▶ _Your objective_
Repeat the material below, switching "sidebar" to "navigation" and leaving everything else as it is.

▶ _Data extract_

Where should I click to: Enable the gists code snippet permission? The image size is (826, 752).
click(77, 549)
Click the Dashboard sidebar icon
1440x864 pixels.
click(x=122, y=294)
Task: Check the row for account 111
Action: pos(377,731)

▶ _Response_
Where should I click to: Enable the gists code snippet permission? The image size is (826, 752).
click(77, 549)
Click the Dashboard navigation icon
1440x864 pixels.
click(x=122, y=294)
Task: Check the row for account 111
Action: pos(377,731)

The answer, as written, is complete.